California Department of Transportation's Disadvantaged Business Enterprise Program Upheld in Federal Court
SAN FRANCISCO – April 19, 2013 – In a major decision on Tuesday, the 9th Circuit Court of Appeals upheld the constitutionality of the California Department of Transportation’s (Caltrans) Disadvantaged Business Enterprise (DBE) Program, which implements the federal DBE Program seeking to ensure that businesses owned by minorities and women are on an equal footing to compete for federally-funded contracts. Caltrans' program was being challenged in court by The San Diego Chapter of Associated General Contractors.
The court’s decision was substantially based on a disparity study done by research firm BBC Research and Consulting and lead legal consultant Holland & Knight. The court held the study, which was commissioned in 2006, provided critical evidence establishing that the Caltrans DBE program complied with the Equal Protection Clause of the 14th Amendment in all respects. Holland & Knight and BBC also provided litigation support throughout the case.
The case, Associated General Contractors, San Diego Chapter v. Caltrans, is the first major case in the 9th Circuit to challenge the implementation of the federal DBE program since the landmark Western States Paving v. Washington DOT case in 2005 holding invalid the Washington DOT program. The federal DBE program requires all government recipients of federal funds from the U.S. Department of Transportation (DOT) to meet certain goals in their use of DBE contractors.
Holland & Knight partner and lead legal counsel of the Caltrans study Keith Wiener commented, "This is an important decision because the court engaged in a thorough and well-reasoned analysis and concluded that Caltrans' DBE Program, which implements the federal program and impacts all its contracts receiving federal funds, was Constitutional based in substantial part on the extensive quantitative and anecdotal evidence from the study. The analysis and reasoning of the court is applicable and provides guidance to all recipients of federal funds from the U.S. DOT in following federal regulations and any challenges to their implementation of the federal DBE program."

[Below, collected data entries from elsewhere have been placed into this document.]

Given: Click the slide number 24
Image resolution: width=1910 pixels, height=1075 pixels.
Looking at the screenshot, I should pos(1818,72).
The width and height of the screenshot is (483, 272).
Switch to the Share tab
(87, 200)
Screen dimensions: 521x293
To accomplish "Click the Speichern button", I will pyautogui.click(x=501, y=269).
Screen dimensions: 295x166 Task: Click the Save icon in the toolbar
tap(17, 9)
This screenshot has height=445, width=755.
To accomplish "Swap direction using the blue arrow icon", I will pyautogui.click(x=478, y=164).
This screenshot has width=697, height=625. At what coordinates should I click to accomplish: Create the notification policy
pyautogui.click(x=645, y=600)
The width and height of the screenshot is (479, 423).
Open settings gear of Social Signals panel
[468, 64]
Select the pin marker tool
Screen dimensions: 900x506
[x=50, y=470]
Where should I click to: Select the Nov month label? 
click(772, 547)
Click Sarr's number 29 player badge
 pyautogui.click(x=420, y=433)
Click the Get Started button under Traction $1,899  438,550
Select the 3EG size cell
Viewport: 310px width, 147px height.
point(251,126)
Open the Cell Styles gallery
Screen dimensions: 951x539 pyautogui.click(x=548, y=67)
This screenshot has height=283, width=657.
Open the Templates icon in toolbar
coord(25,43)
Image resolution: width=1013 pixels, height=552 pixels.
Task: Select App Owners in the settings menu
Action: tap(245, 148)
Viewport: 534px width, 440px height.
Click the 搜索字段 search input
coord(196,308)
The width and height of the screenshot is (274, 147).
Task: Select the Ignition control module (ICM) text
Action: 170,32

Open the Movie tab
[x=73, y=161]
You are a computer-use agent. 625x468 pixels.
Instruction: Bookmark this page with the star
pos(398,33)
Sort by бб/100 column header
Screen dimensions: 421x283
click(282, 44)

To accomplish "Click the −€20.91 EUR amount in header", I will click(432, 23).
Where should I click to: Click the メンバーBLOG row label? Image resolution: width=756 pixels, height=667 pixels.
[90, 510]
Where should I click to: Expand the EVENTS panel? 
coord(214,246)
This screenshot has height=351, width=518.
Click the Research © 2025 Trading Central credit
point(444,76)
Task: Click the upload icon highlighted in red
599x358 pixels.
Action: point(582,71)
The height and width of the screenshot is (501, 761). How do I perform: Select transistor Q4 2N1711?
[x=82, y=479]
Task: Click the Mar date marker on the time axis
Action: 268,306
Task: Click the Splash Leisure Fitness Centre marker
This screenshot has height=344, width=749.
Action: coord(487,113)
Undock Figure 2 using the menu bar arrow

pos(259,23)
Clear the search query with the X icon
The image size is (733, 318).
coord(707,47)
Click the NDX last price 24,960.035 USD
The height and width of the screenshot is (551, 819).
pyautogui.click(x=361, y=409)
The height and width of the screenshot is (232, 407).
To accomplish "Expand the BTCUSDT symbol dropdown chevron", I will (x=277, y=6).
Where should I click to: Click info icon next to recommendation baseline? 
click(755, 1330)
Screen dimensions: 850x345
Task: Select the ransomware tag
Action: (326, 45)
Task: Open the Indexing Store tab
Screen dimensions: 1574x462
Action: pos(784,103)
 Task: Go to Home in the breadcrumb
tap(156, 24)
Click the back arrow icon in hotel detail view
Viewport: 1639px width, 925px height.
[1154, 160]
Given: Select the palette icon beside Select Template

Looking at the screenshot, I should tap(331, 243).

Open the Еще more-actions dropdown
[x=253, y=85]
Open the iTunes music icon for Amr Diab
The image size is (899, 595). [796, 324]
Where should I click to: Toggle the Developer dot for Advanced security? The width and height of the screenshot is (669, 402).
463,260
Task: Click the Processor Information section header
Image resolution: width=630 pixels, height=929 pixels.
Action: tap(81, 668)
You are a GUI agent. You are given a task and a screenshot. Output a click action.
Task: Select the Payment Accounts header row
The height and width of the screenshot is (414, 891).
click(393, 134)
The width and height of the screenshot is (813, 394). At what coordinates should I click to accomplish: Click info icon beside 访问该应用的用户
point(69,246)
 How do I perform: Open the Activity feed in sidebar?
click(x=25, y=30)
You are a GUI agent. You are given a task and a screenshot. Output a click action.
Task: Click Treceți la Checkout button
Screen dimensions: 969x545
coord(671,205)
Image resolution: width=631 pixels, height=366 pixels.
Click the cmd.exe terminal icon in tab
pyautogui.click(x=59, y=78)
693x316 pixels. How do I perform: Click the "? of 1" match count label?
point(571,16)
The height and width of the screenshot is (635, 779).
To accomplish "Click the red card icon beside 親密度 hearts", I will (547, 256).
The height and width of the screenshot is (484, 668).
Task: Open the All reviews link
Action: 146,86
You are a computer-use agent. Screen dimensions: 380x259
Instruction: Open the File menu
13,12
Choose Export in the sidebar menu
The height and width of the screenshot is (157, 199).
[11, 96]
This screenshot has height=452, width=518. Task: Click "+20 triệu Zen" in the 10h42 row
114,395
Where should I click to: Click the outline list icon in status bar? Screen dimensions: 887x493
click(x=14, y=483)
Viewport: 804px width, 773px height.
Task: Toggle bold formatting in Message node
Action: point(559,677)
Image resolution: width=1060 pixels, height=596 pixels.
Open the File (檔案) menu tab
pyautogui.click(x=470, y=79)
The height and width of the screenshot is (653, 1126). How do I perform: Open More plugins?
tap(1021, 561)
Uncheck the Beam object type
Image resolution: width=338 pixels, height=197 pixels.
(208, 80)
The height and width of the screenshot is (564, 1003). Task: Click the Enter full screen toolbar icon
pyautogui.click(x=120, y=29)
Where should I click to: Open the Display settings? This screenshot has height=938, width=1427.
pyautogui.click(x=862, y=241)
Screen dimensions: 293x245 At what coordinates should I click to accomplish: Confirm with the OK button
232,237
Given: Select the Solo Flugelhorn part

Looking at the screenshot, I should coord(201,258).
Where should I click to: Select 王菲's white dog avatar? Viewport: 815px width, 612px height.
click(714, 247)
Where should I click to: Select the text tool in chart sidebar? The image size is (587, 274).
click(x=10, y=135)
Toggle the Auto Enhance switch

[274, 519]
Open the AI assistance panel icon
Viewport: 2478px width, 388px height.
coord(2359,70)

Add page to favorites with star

The result in this case is instructive to recipients of billions of dollars in federal funds from the U.S. DOT, including state DOTs, transportation and transit authorities, airports and other government agencies. It is expected that the case will be used by and cited as a major decision in pending and future cases that challenge government recipients of federal funds from the U.S. DOT in implementing the federal DBE program and their awards of transportation industry contracts.